Obama may have weakened his case with rural gun owners with his widely reported comments at a San Francisco fundraising event shortly before the Pennsylvania primary. “You go into some of these small towns in Pennsylvania, and like a lot of small towns in the Midwest, the jobs have been gone now for 25 years, and nothing’s replaced them,” he told prospective donors. “Each successive administration has said that somehow these communities are gonna regenerate, and they have not. So it’s not surprising then that they get bitter, they cling to guns or religion or antipathy to people who aren’t like them or anti-immigrant sentiment or anti-trade sentiment as a way to explain their frustrations.”

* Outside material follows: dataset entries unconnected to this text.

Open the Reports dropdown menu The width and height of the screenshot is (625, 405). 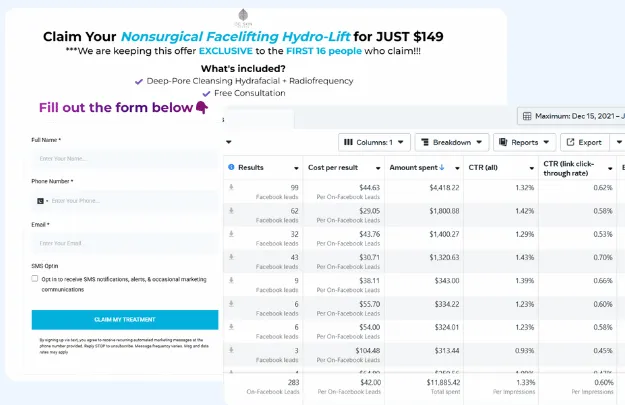coord(525,142)
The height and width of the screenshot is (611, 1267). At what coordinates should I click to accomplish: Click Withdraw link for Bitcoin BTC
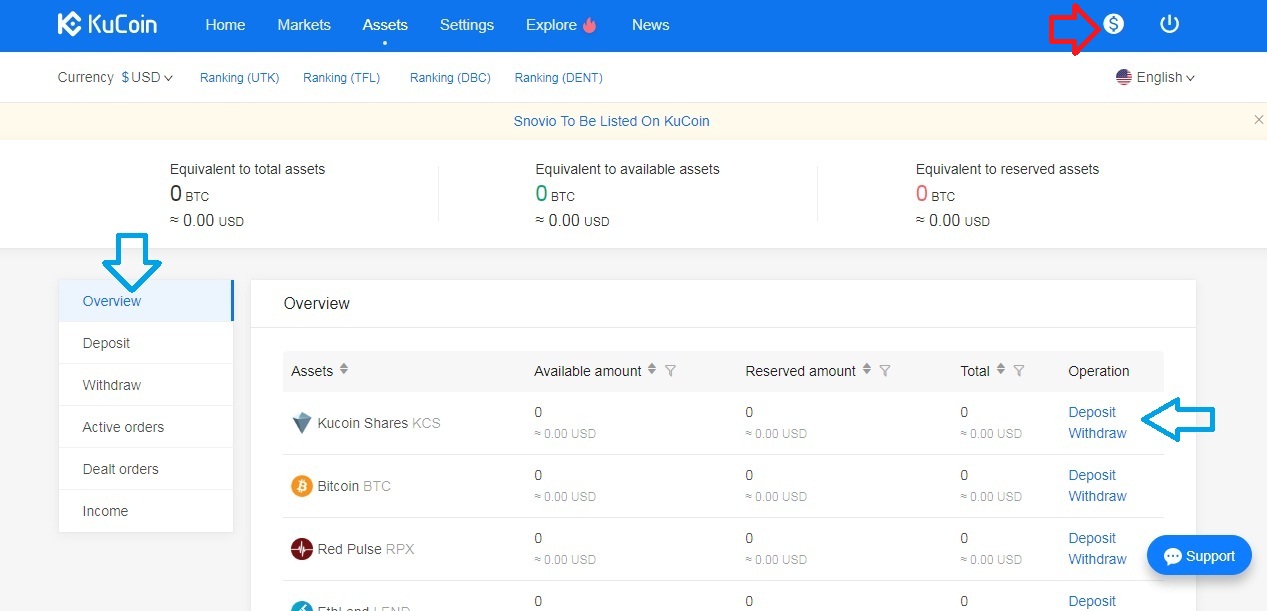(x=1097, y=496)
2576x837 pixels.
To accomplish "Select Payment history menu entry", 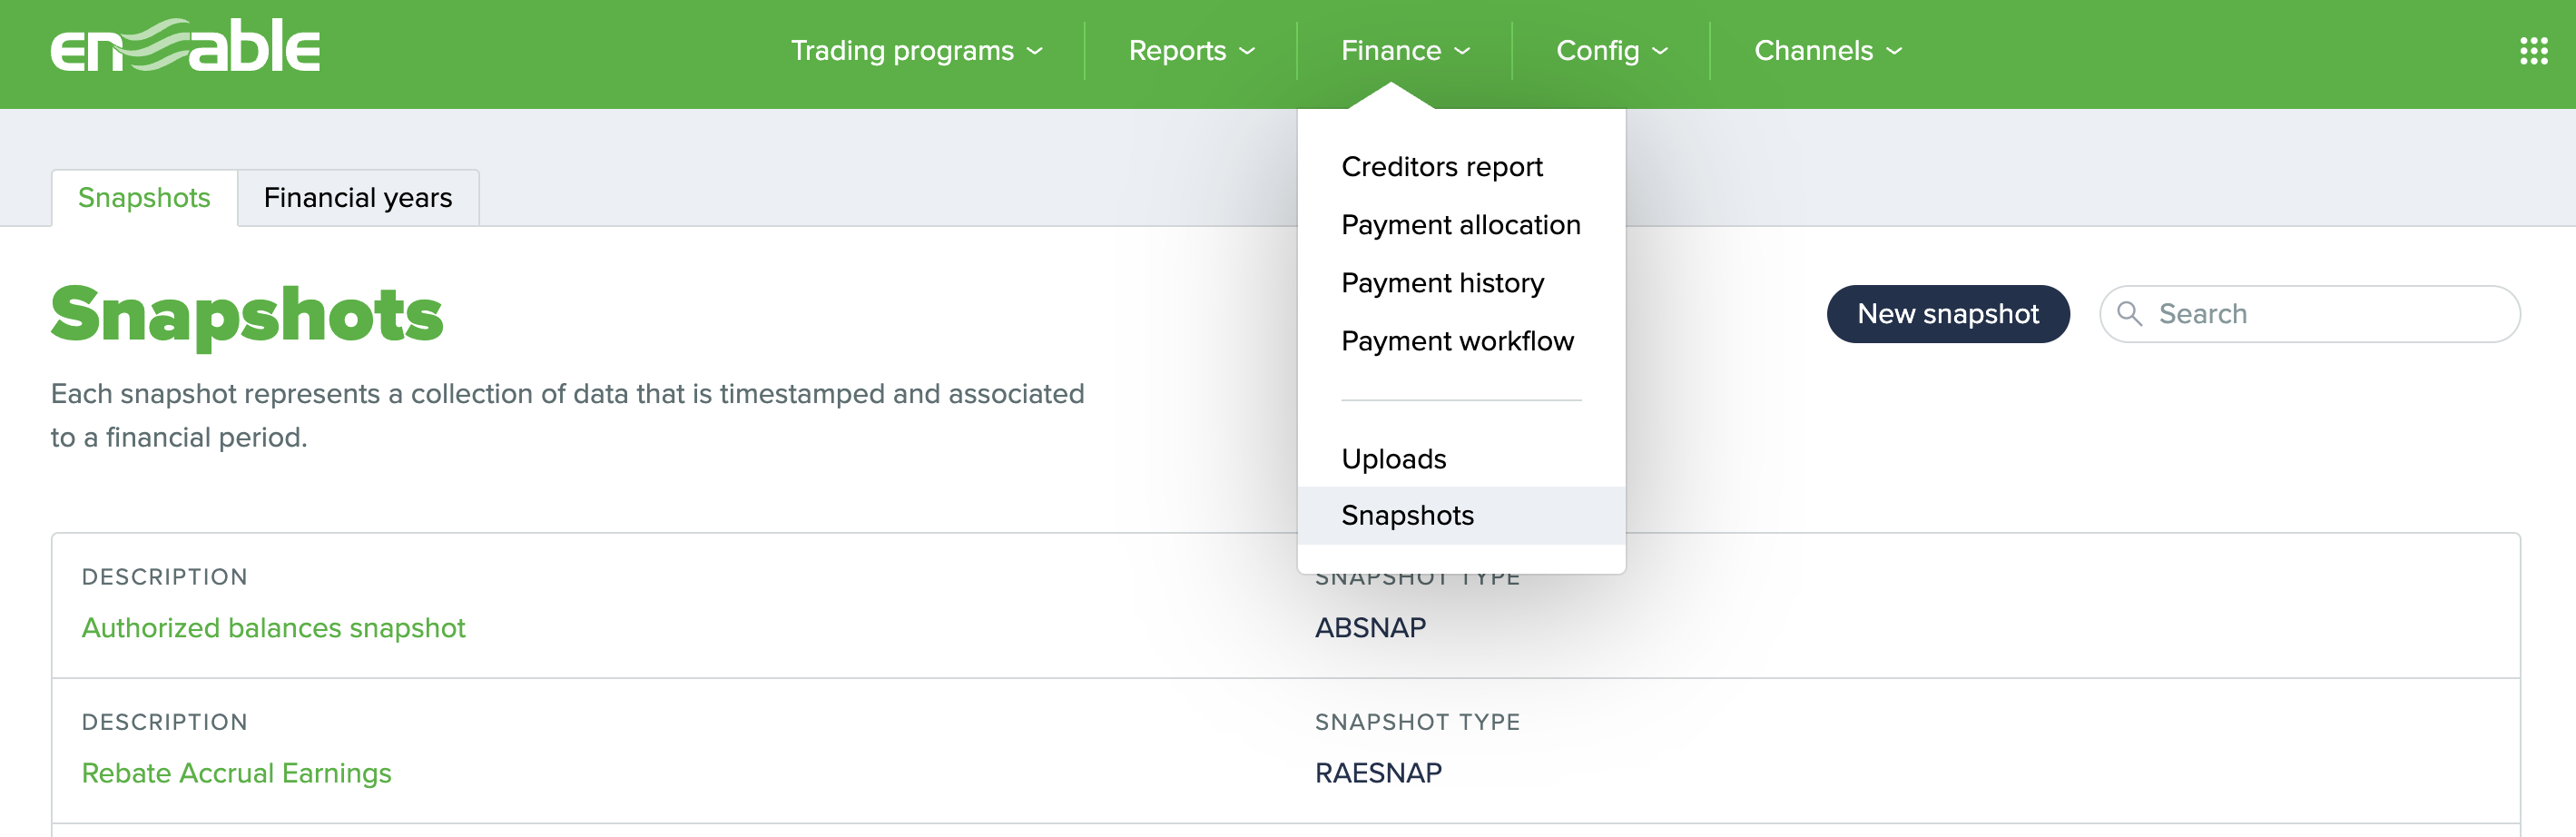I will [1443, 282].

To Obama’s foes, the comments confirmed their depiction of him as an arrogant and condescending Ivy Leaguer – someone who aroused class-based suspicion more than racial hostility.
Whether Obama, who grew up fatherless and whose family at one point relied on food stamps, fits the standard definition of “elite” is one question. Another, say some scholars, is whether depictions of negative personal reactions to Obama as working-class pride are a cover. “I don’t buy the argument that the racial argument is just a class discussion,” says Paula McClain, a specialist in racial politics at Duke University. “For blacks, it doesn’t matter how high you get. Millions of middle-class blacks still experience slights.”
Obama lost Pennsylvania. But a Washington Post reporter traveling through its small towns found voters who agreed with Obama’s basic assessment, if not with his wording. “People are sort of bitter, but they’re not carrying around guns and causing crimes like he specified,” said retired factory worker George Guzzi. “Everyone makes mistakes.” Guzzi plans to vote for Obama.
American voters may be more nuanced in their judgments than some pundits think they are. And Obama’s influence is undeniable. “No one up until this point has been able to change the dynamics like he has,” says Hanes Walton Jr., a political scientist at the Center for Afroamerican and African Studies at the University of Michigan. “Some people would call it a sea change.”